Ce soir, c'est la Earth Hour. Il faut le dire : chapeau. Se plonger dans le noir pendant une heure pour sauver la planète, pour une mesure d'obscurantisme politique, c'est bien trouvé. Non, honnêtement, ce truc, la planète s'en moque comme moi de la fracture du péroné de l'avant-centre de Guingamp.

C'est un symbole ! me dira-t-on. Pour prendre conscience ! Pour faire entendre nos voix citoyennes ! Pour que nos politiciens se réveillent ! Que les bébés albatros des Galapagos pépient joyeusement !

Ah ! D'accord ! Je vois ! C'est comme l'abstentionnisme !

On peut arrêter de crier ?

Bien.

On peut arrêter de vénérer des symboles à la con ? Entre la journée mondiale du migrant et du réfugié (17 janvier), la journée mondiale de la diversité culturelle pour la dialogue et le développement (21 mai), la journée mondiale pour un tourisme responsable et respectueux (2 juin), la journée mondiale du bandeau blanc contre la pauvreté (1er juillet), la journée internationale de la solidarité humaine (20 décembre), la journée mondiale de la science au service de la paix et du développement (10 novembre), la journée mondiale des animaux (4 octobre), la journée internationale de la protection de la couche d'ozone (16 septembre), la journée mondiale de lutte contre la désertification et la sécheresse (17 juin), etc., on se demande comment fait le monde pour aller toujours mal.

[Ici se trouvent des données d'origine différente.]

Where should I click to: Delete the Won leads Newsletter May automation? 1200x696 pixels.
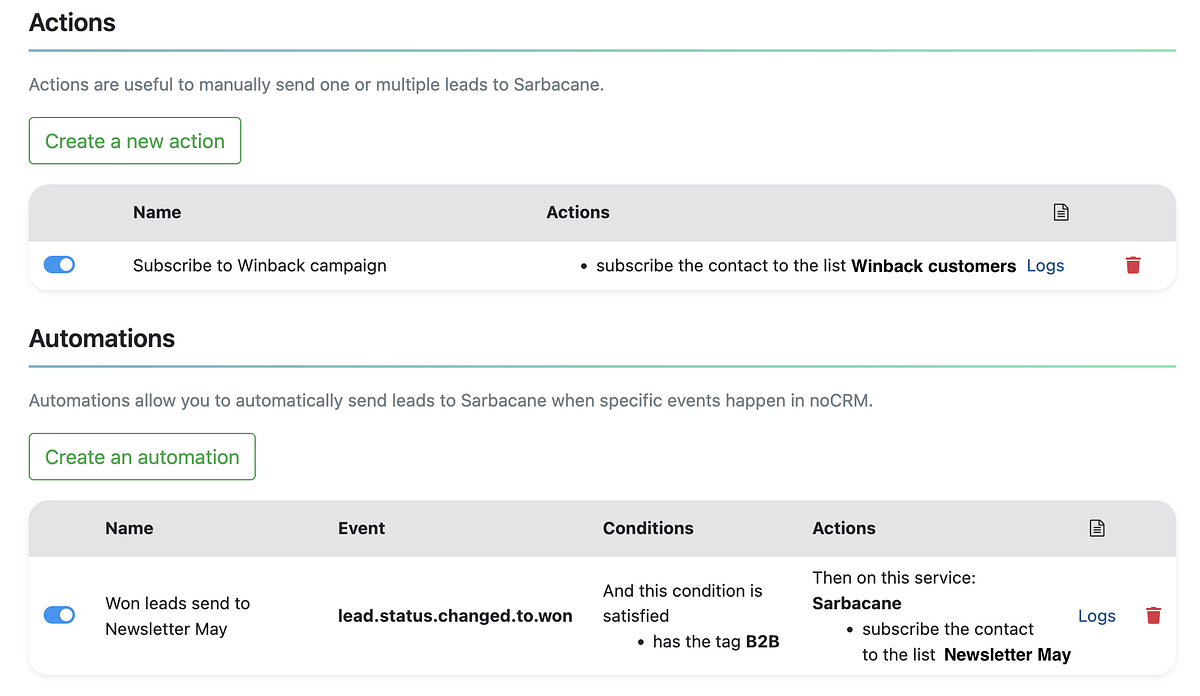1153,616
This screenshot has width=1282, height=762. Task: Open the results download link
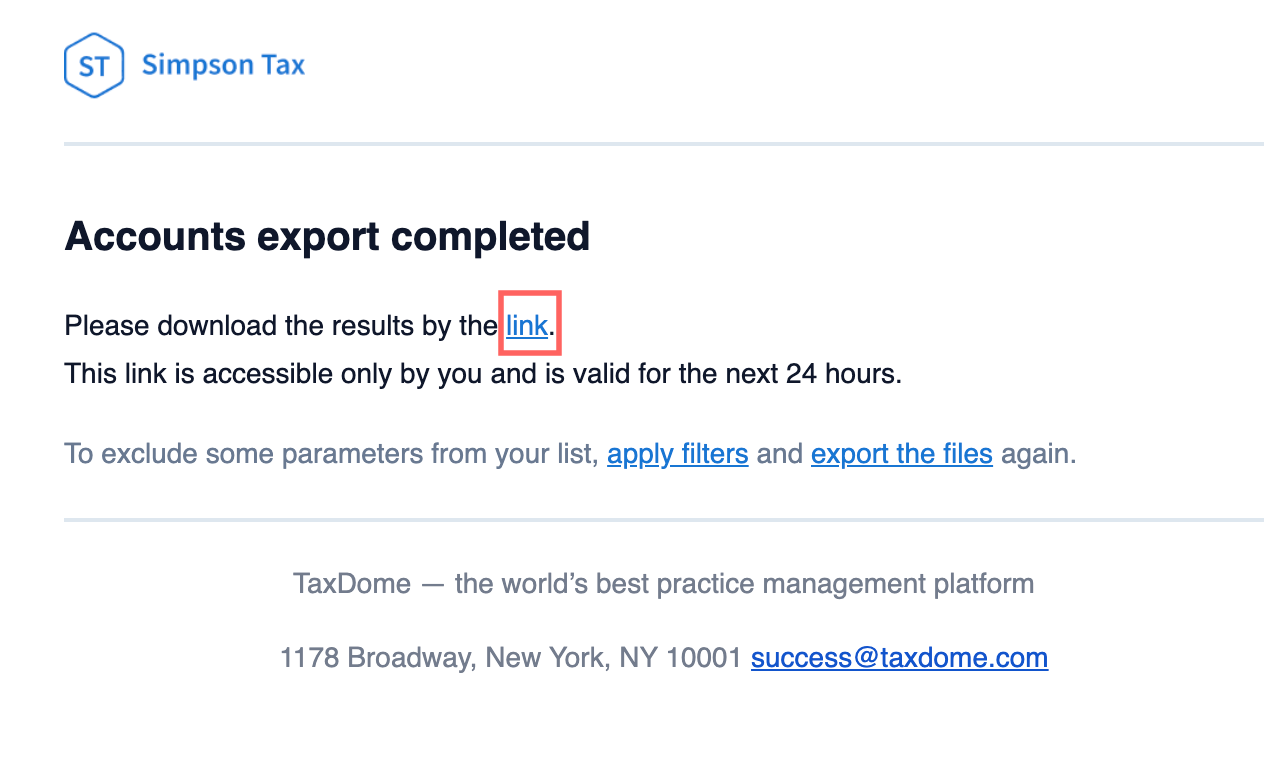(527, 325)
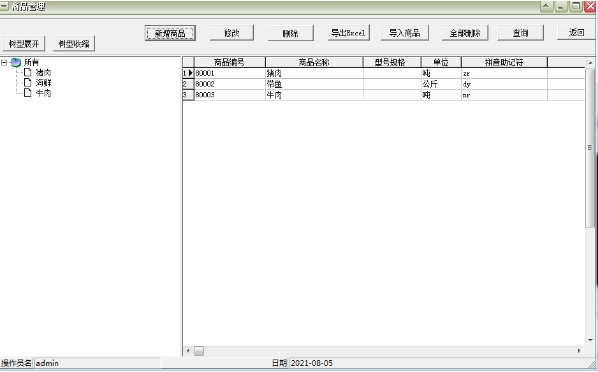Sort by the 商品名称 column header
This screenshot has width=598, height=372.
314,62
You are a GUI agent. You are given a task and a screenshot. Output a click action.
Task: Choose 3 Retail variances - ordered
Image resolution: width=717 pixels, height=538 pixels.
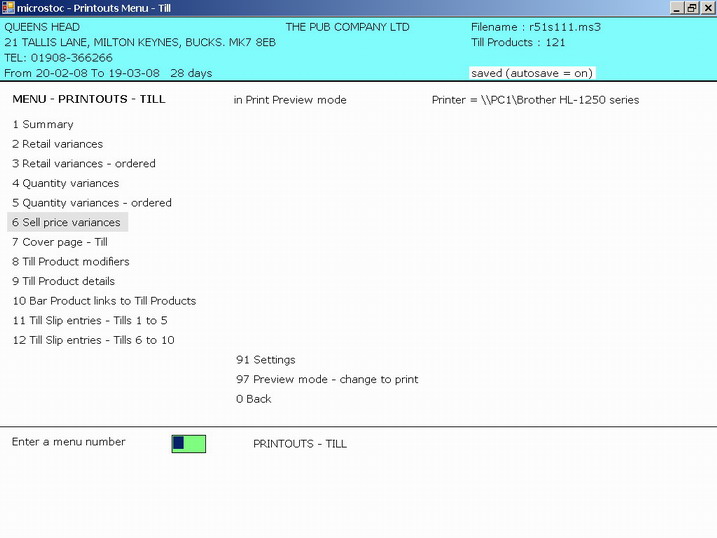pyautogui.click(x=84, y=164)
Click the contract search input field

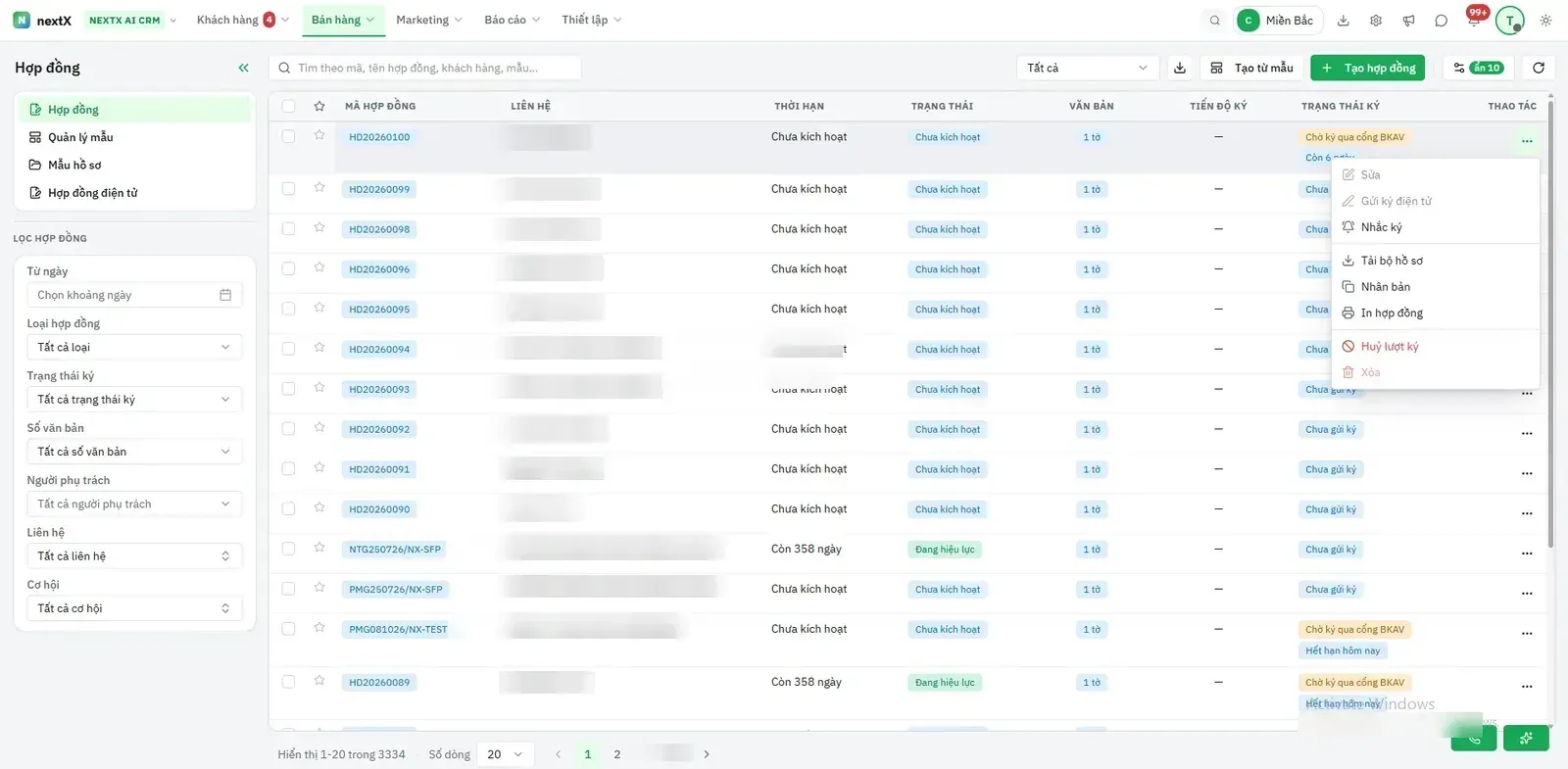click(x=425, y=68)
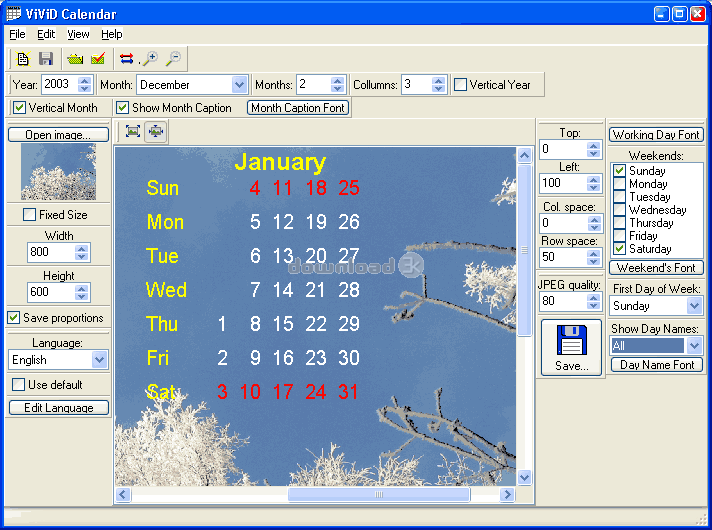The image size is (712, 530).
Task: Click the large Save floppy disk button
Action: [x=572, y=348]
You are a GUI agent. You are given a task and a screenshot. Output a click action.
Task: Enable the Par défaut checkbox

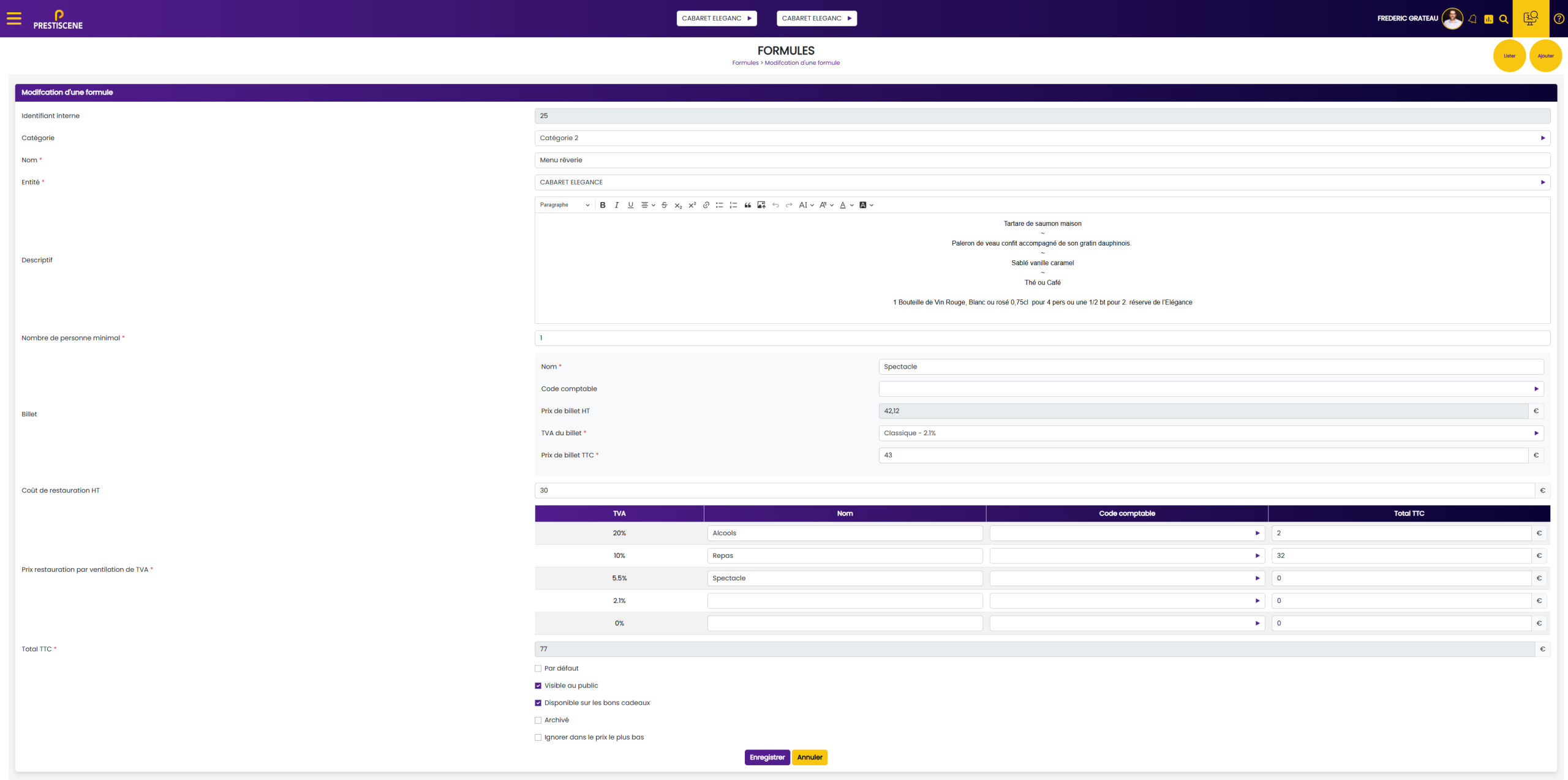click(538, 669)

Ou plutôt : quelle naïveté, quelle bondieuserie, comme il faut avoir la conscience dérangée pour dépenser son énergie là-dedans.

Sans compter les indispensables journées des gauchers, du tricot, de la Corse, sans téléphone mobile, sans Facebook, de la météorologie, du fromage, du pied, des familles, de l'échec scolaire, de la traduction, de la poste, du lavage des mains, pour la normalisation, du bégaiement, des pâtes, de la télévision, des enfants des rues, de la procrastination, sans achats, du chant choral, des pêcheurs artisans et des travailleurs de la mer, de l'utilisabilité, de la gentillesse, des adjointes administratives et secrétaires, des gauchers, du blog, etc.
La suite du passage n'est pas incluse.